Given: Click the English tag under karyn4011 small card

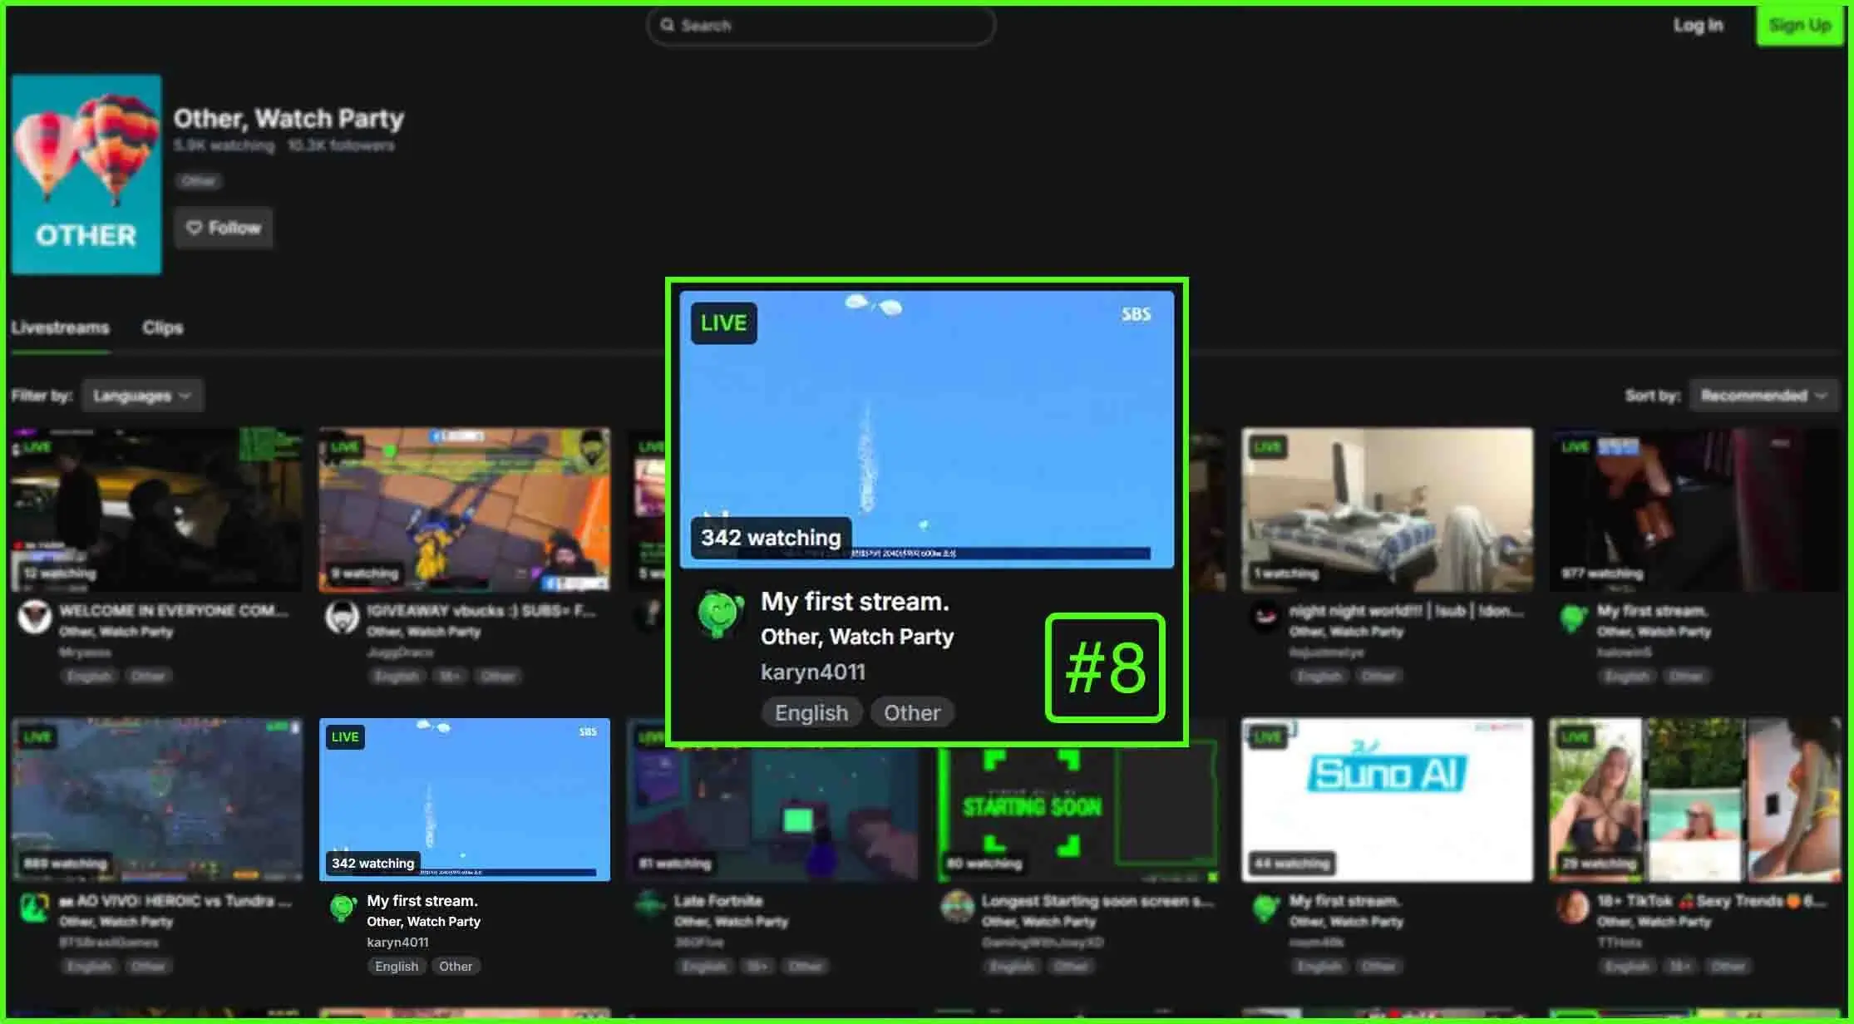Looking at the screenshot, I should (x=396, y=966).
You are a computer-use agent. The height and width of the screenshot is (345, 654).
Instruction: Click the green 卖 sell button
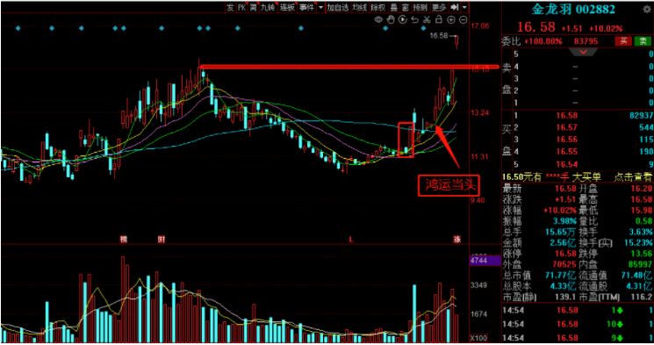point(643,41)
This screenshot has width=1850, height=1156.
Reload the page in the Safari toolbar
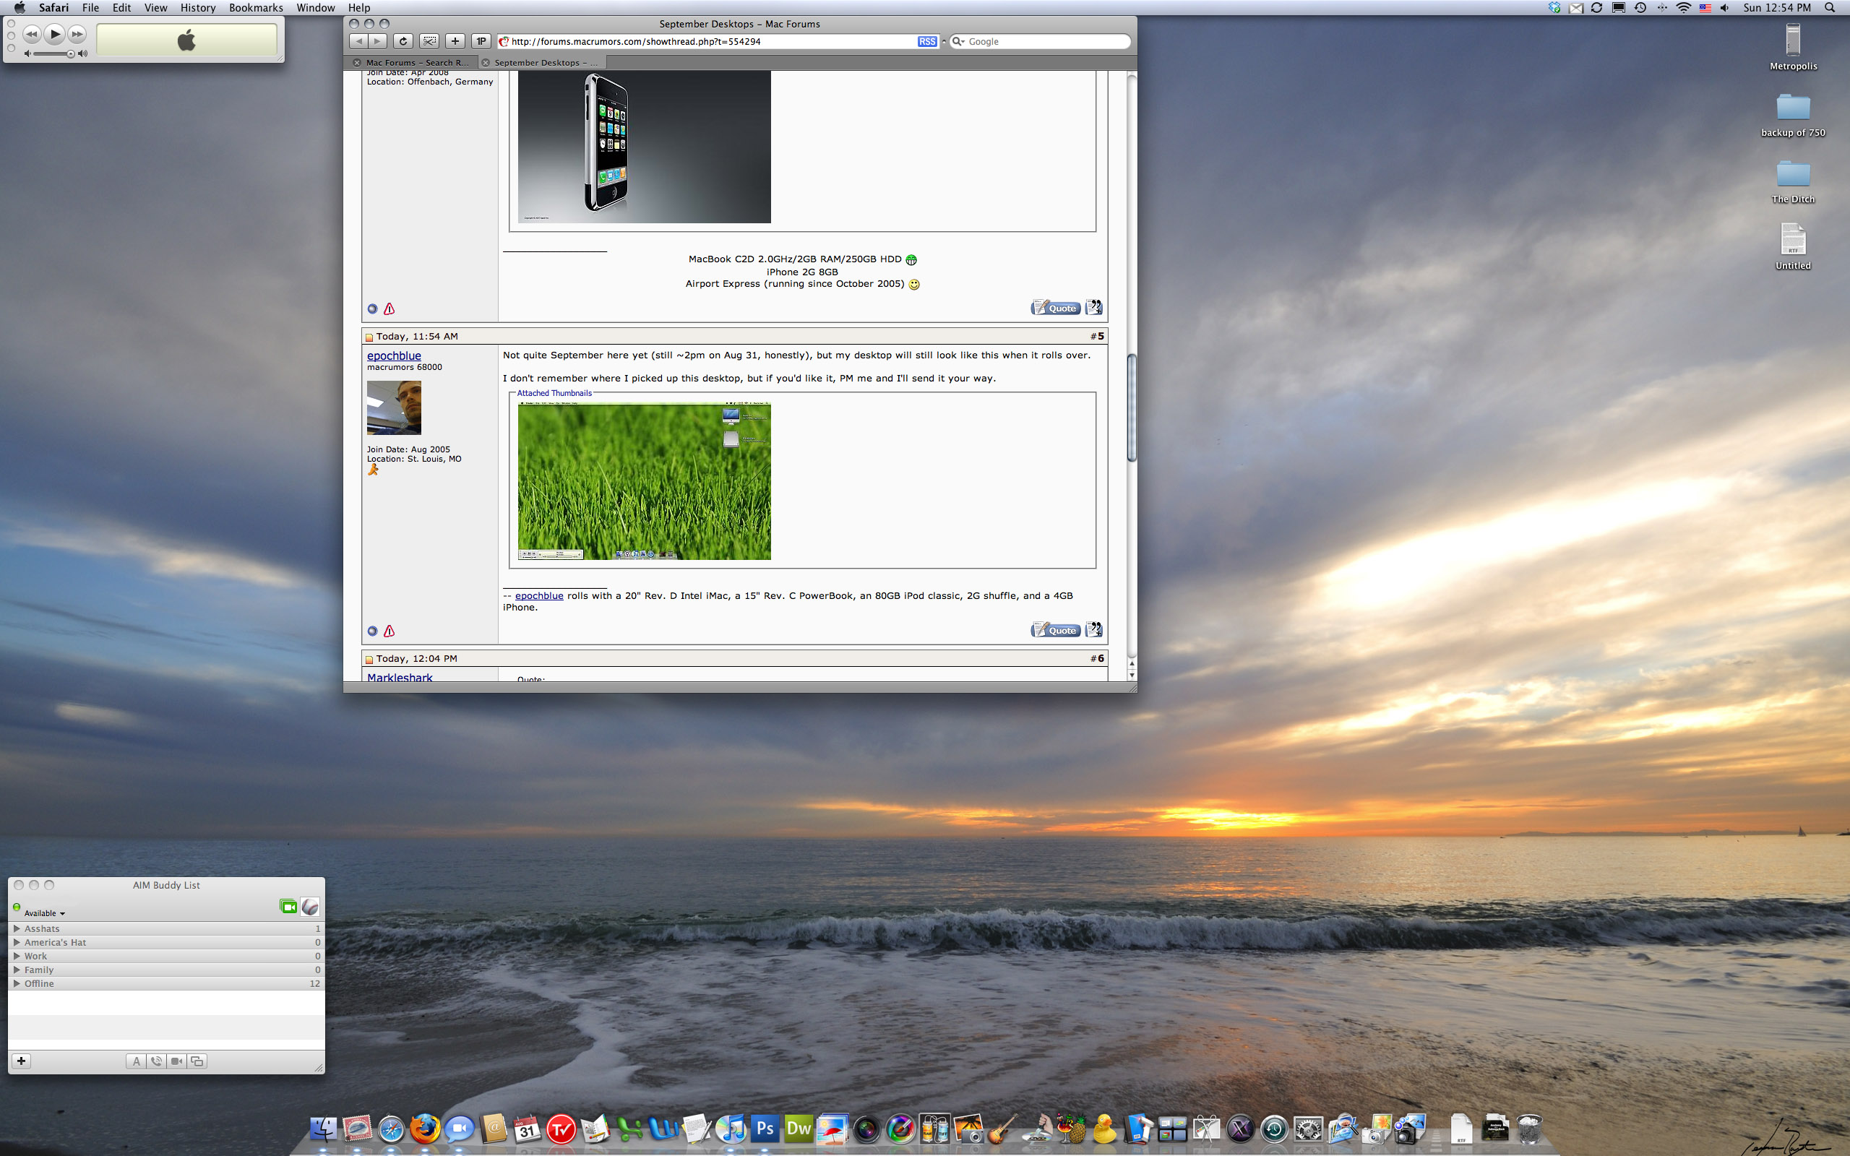point(403,41)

» **THE TASK**
Rewrite all of the material above, swapping each "Click" for "Tap" and keeping everything else unchanged. Leave the pictures out of your answer.

» **EXERCISE OUTPUT**
Given: Tap the English tag under karyn4011 small card

Looking at the screenshot, I should (x=396, y=966).
You are a computer-use agent. The height and width of the screenshot is (345, 654).
Instruction: Tap the green 卖 sell button
point(643,41)
This screenshot has width=1850, height=1156.
Reload the page in the Safari toolbar
point(403,41)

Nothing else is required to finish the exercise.